Banking: After wolves, Ireland fends off vultures
The near collapse of Ireland’s banks during the financial crisis did little to endear them to the nation. Now, as they return to profitability, the banks find themselves involved in another political controversy; this time over their attempts to sell off non-performing loans.
Jeremy Masding has said that he regards himself as a guest in Ireland. A Welshman with a Greek wife, who took his first step into banking at Barclays as a teenager in 1984, Masding uprooted his family in 2012 to relocate to Dublin as the newly appointed chief executive of Ireland’s third largest bank, Permanent TSB (PTSB). It was a brave move.

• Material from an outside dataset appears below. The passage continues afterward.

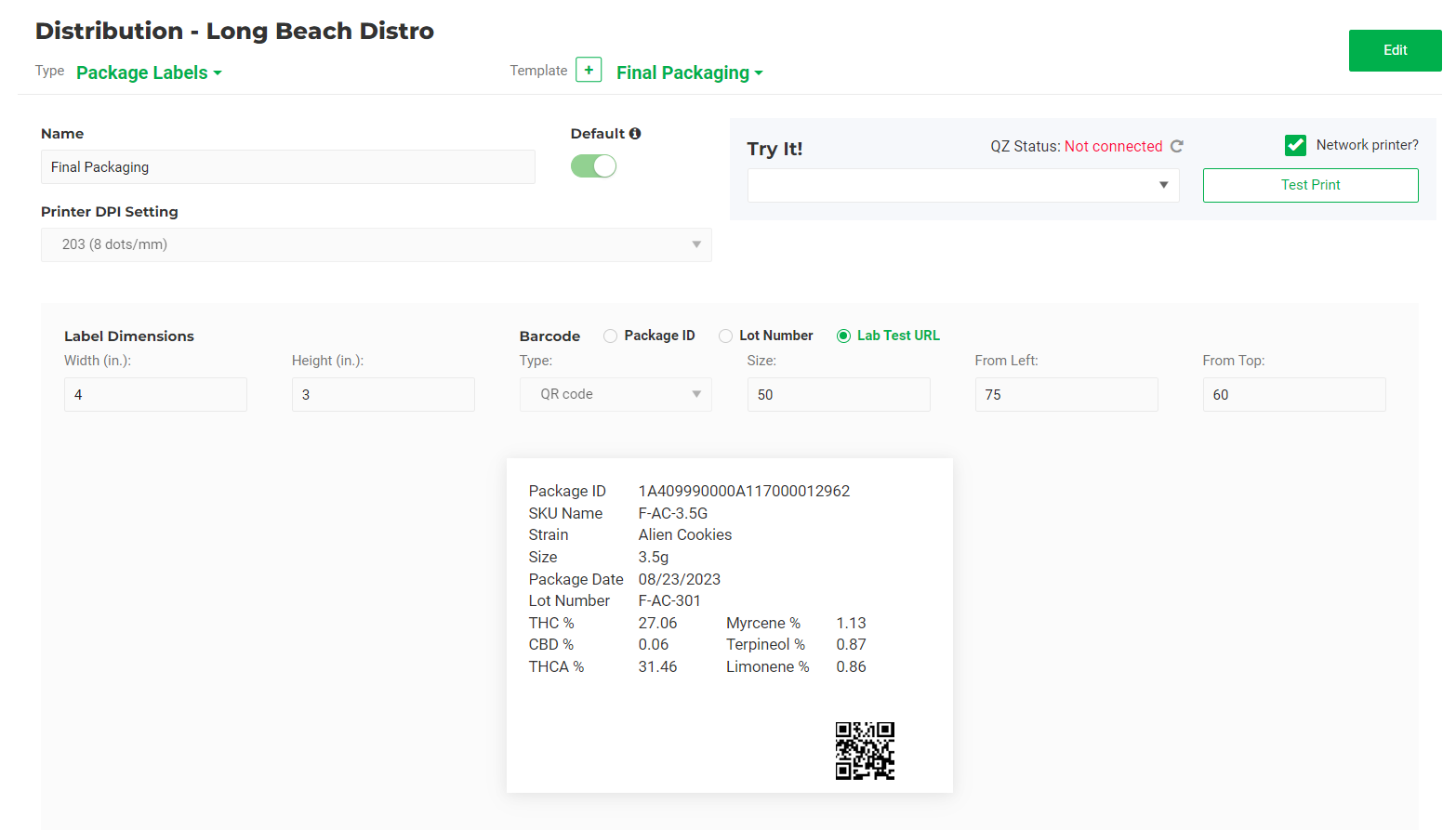Open the Printer DPI Setting dropdown
1456x830 pixels.
(376, 244)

“It was a big decision for me because at the time I wasn’t sure that the bank would be fixable,” he recalls.
Six years after Masding’s arrival in Ireland, a handful of his hosts appear to have forgotten one of the fundamental principles of hospitality, which is to avoid being rude to your guests.

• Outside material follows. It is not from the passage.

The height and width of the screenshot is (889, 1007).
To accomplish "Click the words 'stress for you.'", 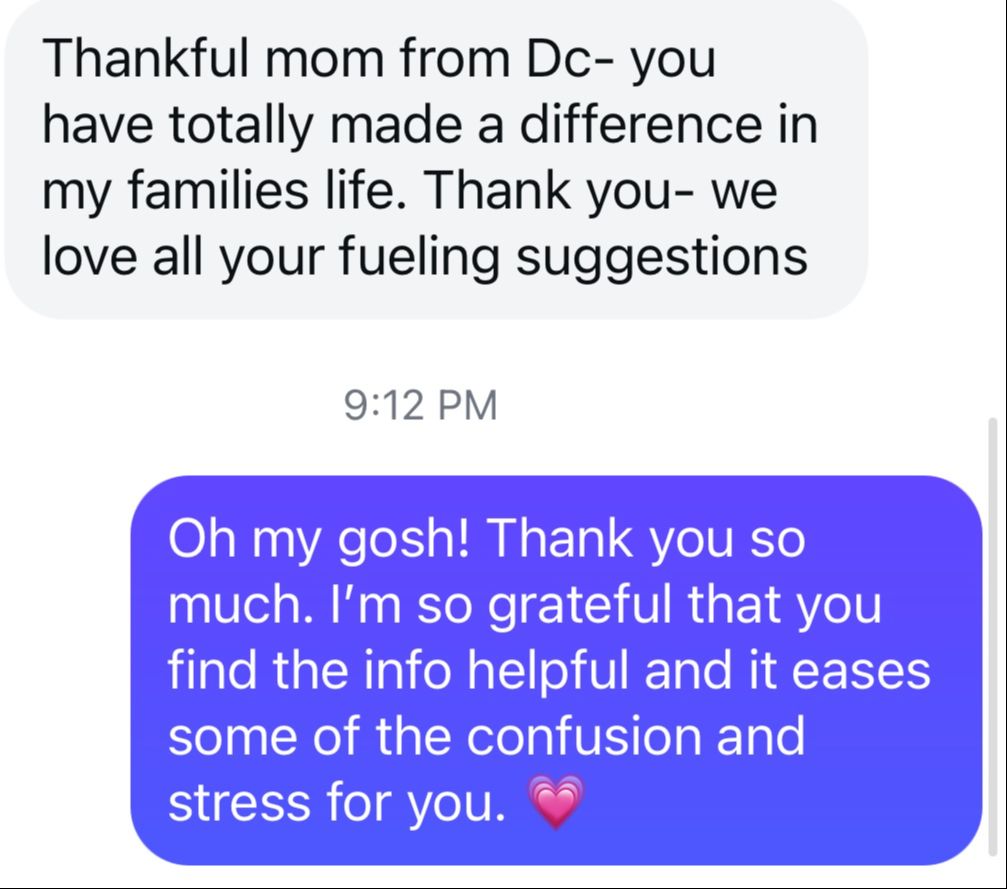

At a recent hearing at the Houses of the Oireachtas (parliament) finance committee, one local politician accused PTSB of behaviour that would make Pontius Pilate blush – and a good deal else besides. Others picked up a popular refrain when they said that PTSB was guilty of throwing Irish households to the wolves. Both inflammatory remarks were in reference to PTSB’s plans to sell some of its non-performing loans to private, or so-called vulture funds.